Figlio di insegnanti, laurea ad Oxford, 800 mila sterline il compenso annuo stimato per sorvegliare il Miglio quadrato della finanza da oggi al 2020 (ma lui dice che si dimetterà tra cinque anni),  Carney è un altro uomo d’oro proveniente dalla banca regina di Wall Street, Goldman Sachs, come il suo collega presidente della Banca centrale europea Mario Draghi, l’ex premier Mario Monti o gli ex segretari al Tesoro Usa Henry Paulson e Robert Rubin.

Alla sua sapienza viene accreditata la capacità del Canada di resistere agli scossoni della crisi finanziaria mondiale innescata alle porte di casa dagli Stati Uniti.  Alle sue intuizioni e alla sua conoscenza dei meccanismi più complessi (guida il Financial Stability  Board di Basilea) viene affidato l’equilibrio di un Regno Unito che rimane il quinto paese al mondo come grandi patrimoni e tra i primi dieci come reddito pro capite, che vede affacciarsi la ripresa dell’attività manifatturiera ma che ha un debito privato sommerso al 450% della ricchezza del paese, roba da turbare i sonni anche al banchiere centrale più esperto.

Il dilemma per lui sarà lo stesso che affligge tutti i suoi celebri colleghi, tranne i sacerdoti nordeuropei del rigore: politica monetaria accomodante per incentivare la crescita o progressivo restringimento della liquidità sui mercati?
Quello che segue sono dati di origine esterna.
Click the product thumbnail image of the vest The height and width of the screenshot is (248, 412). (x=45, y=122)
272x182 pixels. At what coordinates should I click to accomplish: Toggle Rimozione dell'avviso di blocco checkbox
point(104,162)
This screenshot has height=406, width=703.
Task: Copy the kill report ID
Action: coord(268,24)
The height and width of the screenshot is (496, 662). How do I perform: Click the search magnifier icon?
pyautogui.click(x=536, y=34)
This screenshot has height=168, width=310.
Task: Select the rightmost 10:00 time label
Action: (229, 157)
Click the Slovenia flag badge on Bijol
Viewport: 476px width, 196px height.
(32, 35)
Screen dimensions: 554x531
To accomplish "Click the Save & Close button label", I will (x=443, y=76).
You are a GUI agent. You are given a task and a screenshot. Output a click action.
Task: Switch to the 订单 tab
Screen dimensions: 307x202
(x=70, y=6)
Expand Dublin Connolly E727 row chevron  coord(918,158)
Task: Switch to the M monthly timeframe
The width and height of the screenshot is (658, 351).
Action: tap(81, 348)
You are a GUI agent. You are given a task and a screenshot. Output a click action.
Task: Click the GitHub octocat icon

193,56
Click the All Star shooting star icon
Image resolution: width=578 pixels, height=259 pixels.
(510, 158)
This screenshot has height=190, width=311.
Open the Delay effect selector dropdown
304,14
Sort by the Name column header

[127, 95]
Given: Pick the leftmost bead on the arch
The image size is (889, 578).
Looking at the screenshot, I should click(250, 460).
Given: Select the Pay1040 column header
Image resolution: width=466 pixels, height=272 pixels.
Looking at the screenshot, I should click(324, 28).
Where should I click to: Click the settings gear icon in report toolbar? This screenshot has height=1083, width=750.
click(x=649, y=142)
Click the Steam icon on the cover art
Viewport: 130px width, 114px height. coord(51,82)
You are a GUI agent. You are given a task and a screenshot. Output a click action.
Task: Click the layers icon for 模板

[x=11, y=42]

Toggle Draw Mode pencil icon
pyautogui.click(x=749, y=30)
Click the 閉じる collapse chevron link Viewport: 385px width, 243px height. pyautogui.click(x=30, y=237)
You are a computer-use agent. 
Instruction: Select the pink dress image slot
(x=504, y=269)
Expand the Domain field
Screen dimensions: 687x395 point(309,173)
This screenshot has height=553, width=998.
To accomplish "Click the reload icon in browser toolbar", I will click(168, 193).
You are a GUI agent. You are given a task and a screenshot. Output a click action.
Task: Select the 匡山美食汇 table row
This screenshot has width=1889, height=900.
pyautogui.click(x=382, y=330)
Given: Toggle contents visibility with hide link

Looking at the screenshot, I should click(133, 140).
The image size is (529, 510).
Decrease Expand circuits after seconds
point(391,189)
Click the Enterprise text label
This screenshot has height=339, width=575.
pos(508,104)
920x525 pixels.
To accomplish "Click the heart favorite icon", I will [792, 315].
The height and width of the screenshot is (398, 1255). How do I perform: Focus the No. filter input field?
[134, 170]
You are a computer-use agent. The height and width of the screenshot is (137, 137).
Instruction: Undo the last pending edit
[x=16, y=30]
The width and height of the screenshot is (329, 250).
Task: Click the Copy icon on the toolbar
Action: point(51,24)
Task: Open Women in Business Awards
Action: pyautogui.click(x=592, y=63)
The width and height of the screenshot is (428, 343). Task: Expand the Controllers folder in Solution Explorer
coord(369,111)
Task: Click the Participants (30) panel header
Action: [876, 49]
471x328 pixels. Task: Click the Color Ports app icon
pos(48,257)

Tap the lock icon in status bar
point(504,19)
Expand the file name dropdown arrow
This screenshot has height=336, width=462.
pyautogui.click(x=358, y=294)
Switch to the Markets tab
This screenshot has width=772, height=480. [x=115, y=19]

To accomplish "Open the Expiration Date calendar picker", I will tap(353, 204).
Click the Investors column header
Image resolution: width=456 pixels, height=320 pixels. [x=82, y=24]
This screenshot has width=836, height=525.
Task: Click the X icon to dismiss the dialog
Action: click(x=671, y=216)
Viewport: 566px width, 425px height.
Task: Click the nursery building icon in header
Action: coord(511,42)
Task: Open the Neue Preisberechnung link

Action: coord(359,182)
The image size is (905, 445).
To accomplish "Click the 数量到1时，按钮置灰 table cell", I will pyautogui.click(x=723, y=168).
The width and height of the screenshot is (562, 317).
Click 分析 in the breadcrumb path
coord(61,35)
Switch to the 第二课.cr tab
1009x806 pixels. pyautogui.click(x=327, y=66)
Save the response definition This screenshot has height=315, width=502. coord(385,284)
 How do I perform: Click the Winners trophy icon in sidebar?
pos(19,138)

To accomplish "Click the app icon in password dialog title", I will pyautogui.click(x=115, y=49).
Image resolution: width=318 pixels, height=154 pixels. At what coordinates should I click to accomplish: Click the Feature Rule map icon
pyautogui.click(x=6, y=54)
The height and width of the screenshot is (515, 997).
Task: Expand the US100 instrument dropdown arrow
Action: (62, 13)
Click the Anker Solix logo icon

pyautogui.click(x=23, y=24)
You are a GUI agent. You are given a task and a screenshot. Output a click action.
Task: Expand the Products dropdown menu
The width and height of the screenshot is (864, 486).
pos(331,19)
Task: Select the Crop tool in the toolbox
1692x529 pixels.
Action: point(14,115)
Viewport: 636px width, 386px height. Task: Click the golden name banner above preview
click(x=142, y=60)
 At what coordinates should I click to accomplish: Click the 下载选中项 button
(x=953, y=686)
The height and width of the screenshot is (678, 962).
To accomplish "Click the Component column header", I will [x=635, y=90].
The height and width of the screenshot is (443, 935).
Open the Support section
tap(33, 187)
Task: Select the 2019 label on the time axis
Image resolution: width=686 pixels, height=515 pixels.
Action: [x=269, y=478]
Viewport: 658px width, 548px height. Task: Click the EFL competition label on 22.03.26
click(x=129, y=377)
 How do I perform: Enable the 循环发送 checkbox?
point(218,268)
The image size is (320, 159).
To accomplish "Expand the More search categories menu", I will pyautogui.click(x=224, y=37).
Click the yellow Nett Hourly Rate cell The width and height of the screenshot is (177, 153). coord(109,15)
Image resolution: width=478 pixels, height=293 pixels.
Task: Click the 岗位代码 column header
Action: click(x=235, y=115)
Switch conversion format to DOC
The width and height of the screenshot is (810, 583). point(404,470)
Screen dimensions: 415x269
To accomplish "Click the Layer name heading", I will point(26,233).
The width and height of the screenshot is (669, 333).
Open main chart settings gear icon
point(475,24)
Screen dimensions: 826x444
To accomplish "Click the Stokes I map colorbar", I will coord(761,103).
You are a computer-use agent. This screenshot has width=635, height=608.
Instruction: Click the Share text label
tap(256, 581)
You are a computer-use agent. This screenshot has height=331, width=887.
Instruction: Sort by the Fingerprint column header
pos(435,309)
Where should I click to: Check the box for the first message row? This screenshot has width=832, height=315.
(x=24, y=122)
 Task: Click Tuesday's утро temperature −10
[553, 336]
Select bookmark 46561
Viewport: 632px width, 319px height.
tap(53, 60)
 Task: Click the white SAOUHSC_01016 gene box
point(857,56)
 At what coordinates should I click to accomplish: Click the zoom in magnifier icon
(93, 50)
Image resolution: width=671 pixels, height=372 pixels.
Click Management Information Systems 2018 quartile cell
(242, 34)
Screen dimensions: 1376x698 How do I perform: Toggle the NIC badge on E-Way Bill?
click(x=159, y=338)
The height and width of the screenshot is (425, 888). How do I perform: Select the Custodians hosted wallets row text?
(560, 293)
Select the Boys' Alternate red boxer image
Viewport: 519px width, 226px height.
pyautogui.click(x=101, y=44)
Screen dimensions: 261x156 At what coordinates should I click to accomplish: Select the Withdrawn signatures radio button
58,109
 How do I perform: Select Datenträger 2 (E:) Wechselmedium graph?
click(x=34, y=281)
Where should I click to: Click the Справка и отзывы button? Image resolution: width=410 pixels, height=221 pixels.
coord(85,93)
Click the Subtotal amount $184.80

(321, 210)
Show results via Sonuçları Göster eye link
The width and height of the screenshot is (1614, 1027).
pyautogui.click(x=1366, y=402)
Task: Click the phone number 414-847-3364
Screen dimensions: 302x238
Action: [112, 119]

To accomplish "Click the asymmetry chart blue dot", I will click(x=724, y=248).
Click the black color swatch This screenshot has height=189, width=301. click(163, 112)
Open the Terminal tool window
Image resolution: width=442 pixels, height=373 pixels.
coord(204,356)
Valutazione difficile tra gli orientamenti opposti del presidente della Federal Reserve Ben Bernanke che prepara il tapering, cioè la diminuzione negli acquisti mensili di bond,  e l’iperattivismo del giapponese Haruhiko Kuroda.

Serve una decisione in fretta, non c’è spazio per l’incertezza” confida lui alla vigilia del suo primo appuntamento ufficiale,  alle prese con il debito che deve tornare sostenibile, la fame di credito delle imprese e delle famiglie, le pressioni di una City che è il più grande mercato valutario del mondo, dà lavoro a 300 mila persone, rappresenta il 10% della ricchezza del Regno Unito. E mal sopporterebbe il rigore alla tedesca.